Studio album by Joe Henderson
- Released: 1962
- Recorded: 1962
- Genre: R&B
- Label: 28:31
- Producer: Paul Cohen

Singles from Snap Your Fingers
- "Snap Your Fingers" Released: April 28, 1962; "Big Love" Released: August 13, 1962;

= Joe Henderson (gospel singer) =

American R&B and gospel singer (1937–1964)

Joe Henderson (April 24, 1937 – October 25, 1964) was an American R&B and gospel singer, best known for his 1962 recording of "Snap Your Fingers".

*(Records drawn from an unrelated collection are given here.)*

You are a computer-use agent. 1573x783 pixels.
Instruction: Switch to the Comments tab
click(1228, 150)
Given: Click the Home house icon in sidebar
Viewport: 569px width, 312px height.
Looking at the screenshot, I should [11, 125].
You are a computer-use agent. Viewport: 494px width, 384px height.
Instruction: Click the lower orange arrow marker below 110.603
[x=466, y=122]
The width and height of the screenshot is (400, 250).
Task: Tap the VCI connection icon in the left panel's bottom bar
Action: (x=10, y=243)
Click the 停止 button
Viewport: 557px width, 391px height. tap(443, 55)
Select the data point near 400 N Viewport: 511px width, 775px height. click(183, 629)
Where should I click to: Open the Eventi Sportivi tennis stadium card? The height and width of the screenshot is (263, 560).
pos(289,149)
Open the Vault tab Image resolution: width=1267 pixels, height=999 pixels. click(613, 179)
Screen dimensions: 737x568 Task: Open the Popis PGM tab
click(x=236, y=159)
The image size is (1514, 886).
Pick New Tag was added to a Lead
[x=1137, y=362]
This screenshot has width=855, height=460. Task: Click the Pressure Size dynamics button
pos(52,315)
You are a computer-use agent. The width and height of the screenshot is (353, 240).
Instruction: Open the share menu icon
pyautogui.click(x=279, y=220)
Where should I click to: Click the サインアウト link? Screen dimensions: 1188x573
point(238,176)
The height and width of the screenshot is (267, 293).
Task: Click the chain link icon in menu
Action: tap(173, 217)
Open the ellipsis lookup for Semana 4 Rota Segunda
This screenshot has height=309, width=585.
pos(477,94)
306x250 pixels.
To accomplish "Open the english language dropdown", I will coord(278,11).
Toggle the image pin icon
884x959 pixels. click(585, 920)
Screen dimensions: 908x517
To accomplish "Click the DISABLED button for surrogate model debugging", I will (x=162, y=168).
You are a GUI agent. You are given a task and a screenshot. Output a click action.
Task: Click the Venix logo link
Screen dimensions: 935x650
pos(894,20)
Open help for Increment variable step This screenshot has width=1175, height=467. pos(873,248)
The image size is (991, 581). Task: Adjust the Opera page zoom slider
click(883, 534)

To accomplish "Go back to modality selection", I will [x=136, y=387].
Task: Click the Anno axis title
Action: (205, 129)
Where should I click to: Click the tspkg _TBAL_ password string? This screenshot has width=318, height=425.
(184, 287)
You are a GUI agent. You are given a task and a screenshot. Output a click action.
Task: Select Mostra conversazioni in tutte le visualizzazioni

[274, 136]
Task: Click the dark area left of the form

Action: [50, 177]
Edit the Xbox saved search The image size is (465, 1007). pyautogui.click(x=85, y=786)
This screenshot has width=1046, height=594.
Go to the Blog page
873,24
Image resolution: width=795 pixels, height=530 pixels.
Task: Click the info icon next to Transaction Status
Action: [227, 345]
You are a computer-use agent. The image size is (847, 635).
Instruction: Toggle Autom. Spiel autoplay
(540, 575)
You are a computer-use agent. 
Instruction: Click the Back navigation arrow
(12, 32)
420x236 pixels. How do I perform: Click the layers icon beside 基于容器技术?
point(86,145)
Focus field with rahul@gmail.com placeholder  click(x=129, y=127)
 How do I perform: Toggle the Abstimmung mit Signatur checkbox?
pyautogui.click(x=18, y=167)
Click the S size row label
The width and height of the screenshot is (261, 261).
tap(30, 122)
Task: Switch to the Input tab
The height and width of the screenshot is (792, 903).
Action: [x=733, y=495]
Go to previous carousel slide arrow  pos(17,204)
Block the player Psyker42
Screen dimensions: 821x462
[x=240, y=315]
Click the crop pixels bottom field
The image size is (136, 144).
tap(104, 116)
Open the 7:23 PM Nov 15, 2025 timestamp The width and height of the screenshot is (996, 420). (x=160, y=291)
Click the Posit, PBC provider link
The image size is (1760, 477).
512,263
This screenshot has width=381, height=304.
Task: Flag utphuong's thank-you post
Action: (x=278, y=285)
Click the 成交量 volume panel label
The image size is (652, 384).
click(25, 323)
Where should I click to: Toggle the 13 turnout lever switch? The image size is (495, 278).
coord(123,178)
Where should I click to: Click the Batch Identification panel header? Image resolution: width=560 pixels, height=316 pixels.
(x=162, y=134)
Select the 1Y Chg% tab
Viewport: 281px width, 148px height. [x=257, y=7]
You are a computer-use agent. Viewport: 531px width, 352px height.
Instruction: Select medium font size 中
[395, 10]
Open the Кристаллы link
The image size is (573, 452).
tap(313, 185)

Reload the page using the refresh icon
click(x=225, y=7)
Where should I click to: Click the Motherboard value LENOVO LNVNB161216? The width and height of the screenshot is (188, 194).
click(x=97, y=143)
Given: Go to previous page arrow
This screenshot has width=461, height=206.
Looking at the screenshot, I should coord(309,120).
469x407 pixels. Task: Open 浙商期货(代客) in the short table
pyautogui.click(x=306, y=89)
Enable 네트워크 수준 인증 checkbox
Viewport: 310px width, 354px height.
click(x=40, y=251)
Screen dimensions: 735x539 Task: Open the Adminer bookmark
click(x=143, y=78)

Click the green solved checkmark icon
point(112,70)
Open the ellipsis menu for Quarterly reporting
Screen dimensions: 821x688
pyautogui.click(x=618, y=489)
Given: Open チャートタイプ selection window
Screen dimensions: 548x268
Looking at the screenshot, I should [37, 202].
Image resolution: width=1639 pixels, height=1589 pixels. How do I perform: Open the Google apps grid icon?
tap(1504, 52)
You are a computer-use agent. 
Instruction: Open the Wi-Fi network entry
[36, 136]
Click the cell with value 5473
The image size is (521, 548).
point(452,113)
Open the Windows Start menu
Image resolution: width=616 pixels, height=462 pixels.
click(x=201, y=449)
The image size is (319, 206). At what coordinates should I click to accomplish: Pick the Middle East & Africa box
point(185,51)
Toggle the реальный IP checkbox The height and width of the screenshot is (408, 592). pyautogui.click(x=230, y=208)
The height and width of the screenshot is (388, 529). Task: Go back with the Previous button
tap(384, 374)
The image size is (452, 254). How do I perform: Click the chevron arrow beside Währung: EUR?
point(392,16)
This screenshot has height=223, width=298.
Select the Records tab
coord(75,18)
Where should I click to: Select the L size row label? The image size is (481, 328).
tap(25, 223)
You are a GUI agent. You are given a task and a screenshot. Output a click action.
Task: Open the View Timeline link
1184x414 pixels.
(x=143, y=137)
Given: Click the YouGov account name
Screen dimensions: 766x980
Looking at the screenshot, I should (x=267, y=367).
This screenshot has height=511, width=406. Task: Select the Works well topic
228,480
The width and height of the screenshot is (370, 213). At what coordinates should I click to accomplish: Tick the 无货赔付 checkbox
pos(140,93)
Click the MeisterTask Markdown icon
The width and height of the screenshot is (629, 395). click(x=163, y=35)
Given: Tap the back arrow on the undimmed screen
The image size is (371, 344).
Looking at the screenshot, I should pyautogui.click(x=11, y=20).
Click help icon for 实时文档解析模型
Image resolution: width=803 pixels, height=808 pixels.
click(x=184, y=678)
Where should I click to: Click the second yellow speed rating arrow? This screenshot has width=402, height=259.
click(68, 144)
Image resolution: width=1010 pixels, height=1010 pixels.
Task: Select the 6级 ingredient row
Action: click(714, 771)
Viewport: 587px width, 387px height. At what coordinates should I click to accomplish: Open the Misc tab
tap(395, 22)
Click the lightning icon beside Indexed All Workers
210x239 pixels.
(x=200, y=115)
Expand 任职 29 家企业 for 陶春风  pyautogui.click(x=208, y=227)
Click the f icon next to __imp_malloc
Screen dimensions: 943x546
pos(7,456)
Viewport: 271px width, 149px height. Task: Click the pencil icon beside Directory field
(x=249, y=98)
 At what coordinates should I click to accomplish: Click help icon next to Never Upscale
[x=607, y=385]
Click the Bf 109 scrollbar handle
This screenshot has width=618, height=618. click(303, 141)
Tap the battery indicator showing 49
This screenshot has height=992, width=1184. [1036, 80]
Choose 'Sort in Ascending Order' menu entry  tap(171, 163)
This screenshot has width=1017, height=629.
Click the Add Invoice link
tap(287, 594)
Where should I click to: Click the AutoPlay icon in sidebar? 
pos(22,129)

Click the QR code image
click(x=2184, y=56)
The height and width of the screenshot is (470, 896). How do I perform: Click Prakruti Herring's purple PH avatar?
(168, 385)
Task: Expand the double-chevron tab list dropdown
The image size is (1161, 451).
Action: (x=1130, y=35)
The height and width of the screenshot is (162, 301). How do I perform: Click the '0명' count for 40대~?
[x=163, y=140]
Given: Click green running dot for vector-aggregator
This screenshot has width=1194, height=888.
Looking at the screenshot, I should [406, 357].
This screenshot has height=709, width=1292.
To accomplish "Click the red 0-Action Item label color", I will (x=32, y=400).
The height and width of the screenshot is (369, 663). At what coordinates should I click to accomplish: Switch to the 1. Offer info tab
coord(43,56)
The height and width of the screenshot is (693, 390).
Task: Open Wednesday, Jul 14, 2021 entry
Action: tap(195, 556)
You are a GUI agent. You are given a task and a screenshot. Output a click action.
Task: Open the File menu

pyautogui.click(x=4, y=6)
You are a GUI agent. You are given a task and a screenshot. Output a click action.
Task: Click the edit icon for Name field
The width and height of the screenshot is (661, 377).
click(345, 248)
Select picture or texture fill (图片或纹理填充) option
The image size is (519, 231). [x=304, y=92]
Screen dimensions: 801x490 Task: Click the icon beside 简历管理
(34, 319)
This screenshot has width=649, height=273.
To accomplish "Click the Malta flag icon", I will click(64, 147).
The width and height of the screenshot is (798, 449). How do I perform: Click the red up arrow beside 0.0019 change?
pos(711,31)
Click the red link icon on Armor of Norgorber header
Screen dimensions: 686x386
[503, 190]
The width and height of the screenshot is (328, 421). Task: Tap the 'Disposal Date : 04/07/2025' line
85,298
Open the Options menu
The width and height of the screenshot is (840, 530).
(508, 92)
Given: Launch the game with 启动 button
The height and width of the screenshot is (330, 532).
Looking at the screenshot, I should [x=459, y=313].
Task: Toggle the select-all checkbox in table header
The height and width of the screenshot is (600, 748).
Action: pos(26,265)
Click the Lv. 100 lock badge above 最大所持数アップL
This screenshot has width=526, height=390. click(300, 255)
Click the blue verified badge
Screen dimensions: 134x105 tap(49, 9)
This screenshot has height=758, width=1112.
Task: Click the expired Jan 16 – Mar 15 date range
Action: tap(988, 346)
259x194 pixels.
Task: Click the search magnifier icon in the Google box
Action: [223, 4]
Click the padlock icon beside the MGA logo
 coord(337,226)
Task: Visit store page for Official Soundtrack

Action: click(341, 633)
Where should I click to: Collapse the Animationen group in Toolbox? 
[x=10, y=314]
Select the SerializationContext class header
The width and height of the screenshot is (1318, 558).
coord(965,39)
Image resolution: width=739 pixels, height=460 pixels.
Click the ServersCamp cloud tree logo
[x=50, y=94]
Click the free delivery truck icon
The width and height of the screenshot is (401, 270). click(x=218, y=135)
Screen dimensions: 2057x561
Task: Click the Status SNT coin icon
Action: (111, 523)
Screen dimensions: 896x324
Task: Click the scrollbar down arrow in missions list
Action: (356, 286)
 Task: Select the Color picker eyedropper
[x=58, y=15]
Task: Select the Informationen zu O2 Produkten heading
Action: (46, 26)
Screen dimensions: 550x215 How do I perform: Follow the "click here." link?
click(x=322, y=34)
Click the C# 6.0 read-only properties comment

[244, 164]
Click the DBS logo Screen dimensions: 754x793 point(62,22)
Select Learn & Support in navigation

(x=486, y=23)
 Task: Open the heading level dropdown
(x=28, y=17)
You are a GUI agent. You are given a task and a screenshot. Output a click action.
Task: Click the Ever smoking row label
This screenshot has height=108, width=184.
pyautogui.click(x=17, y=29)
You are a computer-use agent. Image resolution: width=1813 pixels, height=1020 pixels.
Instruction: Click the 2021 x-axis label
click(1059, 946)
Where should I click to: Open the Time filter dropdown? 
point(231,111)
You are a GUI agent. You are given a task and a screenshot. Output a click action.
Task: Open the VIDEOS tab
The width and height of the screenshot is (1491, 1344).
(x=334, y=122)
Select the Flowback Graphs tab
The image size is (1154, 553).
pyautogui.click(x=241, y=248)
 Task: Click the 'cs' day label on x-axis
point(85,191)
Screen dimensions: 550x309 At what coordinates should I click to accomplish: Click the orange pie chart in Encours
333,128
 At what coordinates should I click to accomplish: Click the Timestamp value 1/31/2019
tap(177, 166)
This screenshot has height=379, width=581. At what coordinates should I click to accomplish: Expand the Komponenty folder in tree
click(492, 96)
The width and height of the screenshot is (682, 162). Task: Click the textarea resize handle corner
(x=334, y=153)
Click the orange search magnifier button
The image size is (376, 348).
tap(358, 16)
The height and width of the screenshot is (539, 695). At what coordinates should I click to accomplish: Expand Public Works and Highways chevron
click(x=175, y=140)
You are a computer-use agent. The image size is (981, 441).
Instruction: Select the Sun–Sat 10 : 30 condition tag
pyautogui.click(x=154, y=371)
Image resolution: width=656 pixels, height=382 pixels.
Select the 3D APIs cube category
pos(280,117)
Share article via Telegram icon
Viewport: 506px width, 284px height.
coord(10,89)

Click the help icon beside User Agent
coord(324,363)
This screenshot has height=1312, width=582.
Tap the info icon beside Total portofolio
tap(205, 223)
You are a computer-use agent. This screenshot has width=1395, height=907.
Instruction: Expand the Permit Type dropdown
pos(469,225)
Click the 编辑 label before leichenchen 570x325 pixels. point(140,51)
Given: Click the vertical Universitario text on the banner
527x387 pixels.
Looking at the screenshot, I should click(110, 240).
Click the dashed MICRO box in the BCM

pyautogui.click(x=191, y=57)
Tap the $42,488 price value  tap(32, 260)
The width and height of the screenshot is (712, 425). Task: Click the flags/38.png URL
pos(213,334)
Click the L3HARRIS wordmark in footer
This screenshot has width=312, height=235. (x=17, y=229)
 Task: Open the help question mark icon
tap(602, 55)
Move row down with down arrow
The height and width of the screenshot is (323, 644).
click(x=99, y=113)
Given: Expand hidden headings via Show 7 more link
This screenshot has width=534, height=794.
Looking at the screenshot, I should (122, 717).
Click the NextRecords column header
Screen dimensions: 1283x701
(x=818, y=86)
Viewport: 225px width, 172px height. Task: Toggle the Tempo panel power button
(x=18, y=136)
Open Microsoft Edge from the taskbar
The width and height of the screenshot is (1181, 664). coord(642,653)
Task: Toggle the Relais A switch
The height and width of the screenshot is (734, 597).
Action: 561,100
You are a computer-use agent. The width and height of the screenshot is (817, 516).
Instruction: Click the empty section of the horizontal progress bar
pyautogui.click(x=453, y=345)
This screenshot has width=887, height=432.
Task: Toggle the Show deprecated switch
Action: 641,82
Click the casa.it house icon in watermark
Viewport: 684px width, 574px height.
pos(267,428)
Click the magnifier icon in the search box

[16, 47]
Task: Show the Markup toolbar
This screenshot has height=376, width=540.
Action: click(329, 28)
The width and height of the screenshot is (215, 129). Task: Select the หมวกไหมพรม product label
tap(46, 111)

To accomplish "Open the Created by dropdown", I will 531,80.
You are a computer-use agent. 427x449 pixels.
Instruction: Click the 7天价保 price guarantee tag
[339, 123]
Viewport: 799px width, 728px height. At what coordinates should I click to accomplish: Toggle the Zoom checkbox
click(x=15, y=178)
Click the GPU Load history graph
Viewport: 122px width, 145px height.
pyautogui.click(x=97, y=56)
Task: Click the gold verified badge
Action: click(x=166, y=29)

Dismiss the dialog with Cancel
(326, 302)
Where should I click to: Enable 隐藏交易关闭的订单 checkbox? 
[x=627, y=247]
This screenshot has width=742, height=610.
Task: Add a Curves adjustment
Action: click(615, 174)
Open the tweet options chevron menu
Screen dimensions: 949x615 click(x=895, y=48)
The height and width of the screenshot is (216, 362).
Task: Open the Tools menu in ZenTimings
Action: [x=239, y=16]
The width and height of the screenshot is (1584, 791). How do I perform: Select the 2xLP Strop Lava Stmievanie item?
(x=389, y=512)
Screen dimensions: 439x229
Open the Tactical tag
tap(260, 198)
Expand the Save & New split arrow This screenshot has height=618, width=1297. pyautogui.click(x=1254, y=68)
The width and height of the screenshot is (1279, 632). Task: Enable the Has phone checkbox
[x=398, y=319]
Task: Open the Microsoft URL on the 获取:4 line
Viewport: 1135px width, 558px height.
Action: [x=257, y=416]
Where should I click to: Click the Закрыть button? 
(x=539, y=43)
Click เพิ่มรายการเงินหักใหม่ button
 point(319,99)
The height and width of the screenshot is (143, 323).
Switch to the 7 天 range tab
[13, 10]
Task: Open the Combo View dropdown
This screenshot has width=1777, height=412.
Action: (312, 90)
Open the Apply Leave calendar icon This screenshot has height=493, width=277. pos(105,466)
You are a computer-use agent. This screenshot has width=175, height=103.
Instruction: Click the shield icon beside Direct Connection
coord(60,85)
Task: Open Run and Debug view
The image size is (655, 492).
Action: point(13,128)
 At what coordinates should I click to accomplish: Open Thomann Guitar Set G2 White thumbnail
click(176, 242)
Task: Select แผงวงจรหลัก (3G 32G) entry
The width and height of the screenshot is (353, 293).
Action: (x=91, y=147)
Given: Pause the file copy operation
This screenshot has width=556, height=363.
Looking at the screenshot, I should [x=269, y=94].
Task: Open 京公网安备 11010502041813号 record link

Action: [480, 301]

Henderson was born in Como, Mississippi, United States, and raised in Gary, Indiana. After working in gospel music, he signed with Todd Records in 1958. In 1962, he recorded "Snap Your Fingers" which became a big hit on both the pop and R&B chart. He charted three other sides within the next two years, "Big Love" [Todd 1077, 1962], "The Searching Is Over" [Todd 1079, 1962], and "You Take One Step (I'll Take Two) [Todd 1096, 1964]. In between the latter two, he continued recording without further chart success.

== Death==
Henderson died on October 25, 1964, of a heart attack at the age of 27, at his apartment in Nashville, Tennessee.

His roommate, singer Arthur Alexander, found Henderson's body after returning from a stageshow in Athens, Georgia.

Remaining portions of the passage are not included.